** PROVIDED MATERIAL **
>>>>

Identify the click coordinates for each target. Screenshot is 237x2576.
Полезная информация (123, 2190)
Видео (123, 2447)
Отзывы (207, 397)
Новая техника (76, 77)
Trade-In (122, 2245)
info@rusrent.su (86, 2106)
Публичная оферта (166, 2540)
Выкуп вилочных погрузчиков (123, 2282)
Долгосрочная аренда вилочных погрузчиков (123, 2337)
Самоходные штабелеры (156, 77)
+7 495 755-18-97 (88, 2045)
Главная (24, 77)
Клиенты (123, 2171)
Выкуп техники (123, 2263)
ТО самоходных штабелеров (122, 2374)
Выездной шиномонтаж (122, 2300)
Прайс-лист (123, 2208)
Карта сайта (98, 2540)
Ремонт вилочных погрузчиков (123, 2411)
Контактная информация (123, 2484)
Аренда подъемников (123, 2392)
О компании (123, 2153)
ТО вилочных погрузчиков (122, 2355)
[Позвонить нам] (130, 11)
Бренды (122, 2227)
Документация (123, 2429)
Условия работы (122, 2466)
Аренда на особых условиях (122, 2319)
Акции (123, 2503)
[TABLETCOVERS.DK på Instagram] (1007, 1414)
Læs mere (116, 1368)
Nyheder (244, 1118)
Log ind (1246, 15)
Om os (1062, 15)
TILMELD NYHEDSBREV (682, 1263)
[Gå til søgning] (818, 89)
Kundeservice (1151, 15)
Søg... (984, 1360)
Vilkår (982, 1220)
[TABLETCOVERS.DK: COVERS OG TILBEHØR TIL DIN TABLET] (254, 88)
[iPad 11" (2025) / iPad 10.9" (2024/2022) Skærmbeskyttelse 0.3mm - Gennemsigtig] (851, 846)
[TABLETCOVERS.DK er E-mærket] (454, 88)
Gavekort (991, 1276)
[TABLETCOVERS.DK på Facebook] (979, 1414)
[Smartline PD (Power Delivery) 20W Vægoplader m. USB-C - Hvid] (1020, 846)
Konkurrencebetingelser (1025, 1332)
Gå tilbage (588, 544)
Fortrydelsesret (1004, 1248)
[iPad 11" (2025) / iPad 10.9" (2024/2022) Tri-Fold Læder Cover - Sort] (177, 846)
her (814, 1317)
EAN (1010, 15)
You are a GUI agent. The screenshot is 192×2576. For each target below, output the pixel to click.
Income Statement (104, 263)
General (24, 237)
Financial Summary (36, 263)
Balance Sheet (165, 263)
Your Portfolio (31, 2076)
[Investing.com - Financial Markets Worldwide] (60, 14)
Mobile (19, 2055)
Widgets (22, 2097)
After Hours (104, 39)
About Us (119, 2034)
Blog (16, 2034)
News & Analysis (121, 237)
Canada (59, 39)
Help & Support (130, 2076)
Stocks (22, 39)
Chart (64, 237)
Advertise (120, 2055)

<<<<

Write the data above out again in full, with every word as given.

Identify the click coordinates for each target. Screenshot is 237x2576.
Полезная информация (123, 2190)
Видео (123, 2447)
Отзывы (207, 397)
Новая техника (76, 77)
Trade-In (122, 2245)
info@rusrent.su (86, 2106)
Публичная оферта (166, 2540)
Выкуп вилочных погрузчиков (123, 2282)
Долгосрочная аренда вилочных погрузчиков (123, 2337)
Самоходные штабелеры (156, 77)
+7 495 755-18-97 (88, 2045)
Главная (24, 77)
Клиенты (123, 2171)
Выкуп техники (123, 2263)
ТО самоходных штабелеров (122, 2374)
Выездной шиномонтаж (122, 2300)
Прайс-лист (123, 2208)
Карта сайта (98, 2540)
Ремонт вилочных погрузчиков (123, 2411)
Контактная информация (123, 2484)
Аренда подъемников (123, 2392)
О компании (123, 2153)
ТО вилочных погрузчиков (122, 2355)
[Позвонить нам] (130, 11)
Бренды (122, 2227)
Документация (123, 2429)
Условия работы (122, 2466)
Аренда на особых условиях (122, 2319)
Акции (123, 2503)
[TABLETCOVERS.DK på Instagram] (1007, 1414)
Læs mere (116, 1368)
Nyheder (244, 1118)
Log ind (1246, 15)
Om os (1062, 15)
TILMELD NYHEDSBREV (682, 1263)
[Gå til søgning] (818, 89)
Kundeservice (1151, 15)
Søg... (984, 1360)
Vilkår (982, 1220)
[TABLETCOVERS.DK: COVERS OG TILBEHØR TIL DIN TABLET] (254, 88)
[iPad 11" (2025) / iPad 10.9" (2024/2022) Skærmbeskyttelse 0.3mm - Gennemsigtig] (851, 846)
[TABLETCOVERS.DK er E-mærket] (454, 88)
Gavekort (991, 1276)
[TABLETCOVERS.DK på Facebook] (979, 1414)
[Smartline PD (Power Delivery) 20W Vægoplader m. USB-C - Hvid] (1020, 846)
Konkurrencebetingelser (1025, 1332)
Gå tilbage (588, 544)
Fortrydelsesret (1004, 1248)
[iPad 11" (2025) / iPad 10.9" (2024/2022) Tri-Fold Læder Cover - Sort] (177, 846)
her (814, 1317)
EAN (1010, 15)
You are a GUI agent. The screenshot is 192×2576. For each target below, output the pixel to click.
Income Statement (104, 263)
General (24, 237)
Financial Summary (36, 263)
Balance Sheet (165, 263)
Your Portfolio (31, 2076)
[Investing.com - Financial Markets Worldwide] (60, 14)
Mobile (19, 2055)
Widgets (22, 2097)
After Hours (104, 39)
About Us (119, 2034)
Blog (16, 2034)
News & Analysis (121, 237)
Canada (59, 39)
Help & Support (130, 2076)
Stocks (22, 39)
Chart (64, 237)
Advertise (120, 2055)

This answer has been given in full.